Opponents such as Rep. Vito Barbieri, a Republican from northern Idaho, opposed the bill because he said the state doesn’t need more money. In addition, he believes there should be some connection between the companies being taxed and state services.
"There’s got to be a nexus — there’s got to be some connection — between the company and the tax," he said, noting that when local stores remit taxes they get state government services in return, unlike remote sellers. "We are trying to dissolve this statutorily because we are looking for new sources of revenue. It’s too bad, but the only way to slow spending down on the state or federal level is to cut off the funding."
The idea of collecting new sales taxes is wildly popular among the states. Thirty-five states filed amicus briefs on South Dakota’s behalf with the Supreme Court, as did the National Governors Association, the National Conference of State Legislatures, the National Association of Counties and the U.S. Conference of Mayors. All argue that current law is keeping them from collecting taxes on what is rightfully theirs — sales of products coming into their state.
“The devastating effect on State and local economies is two-fold,” the NGA and others wrote in their amicus brief.
“First, the physical nexus requirement results in a loss of crucial revenue from owed taxes that State and local governments depend on to fund basic government functions,” the brief says. “Second, it disadvantages in-state brick-and-mortar retailers, who do not have the same luxury of avoiding their sales and use tax collection and remittance responsibilities.”
The only major opposition among the amicus briefs, often known as “friend of the court” briefs, comes from NetChoice a trade group of online retailers that includes such behemoths as Google, eBay and Overstock.com as well as smaller retailers. The organization argues that assessing and collecting sales taxes from the 45 states that assess a sales tax is too complicated and would disproportionately hurt the little sellers.

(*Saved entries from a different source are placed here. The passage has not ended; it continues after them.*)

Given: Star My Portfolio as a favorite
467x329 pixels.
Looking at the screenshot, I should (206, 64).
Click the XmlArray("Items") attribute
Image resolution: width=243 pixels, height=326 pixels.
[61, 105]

In Nebraska, legislation to collect state sales taxes on internet purchases is moving forward, despite opposition from GOP Gov. Pete Ricketts, who argues the state should wait for the Supreme Court to act. Undaunted, the state’s unicameral Legislature advanced the bill on a 35-8 vote, more than the 30 votes needed to override an anticipated veto by the governor.
Ricketts, in a statement, said the bill is “flawed and contains burdensome regulation and unnecessary red tape on companies doing business in Nebraska.”
NetChoice, in a letter to Nebraska senators, cautioned that the bill would “violate the privacy expectations of Nebraska citizens … the state would know they are buying from vendors whose names reveal sensitive private information, such as medical conditions, financial problems, sexual preferences, and political beliefs.”
Carl Szabo, NetChoice’s vice president and general counsel, said his group has also been making the argument in states that taxing internet sales would burden small sellers with thousands of tax rules from 12,000 jurisdictions and subject them to audits from 45 states and the District of Columbia. He used his mother as an example, saying that her small internet jewelry company would be unable to figure it all out. “The suggestion that there is software do to it, misses all the costs that come with integration, categorization and simply understanding how to do it.”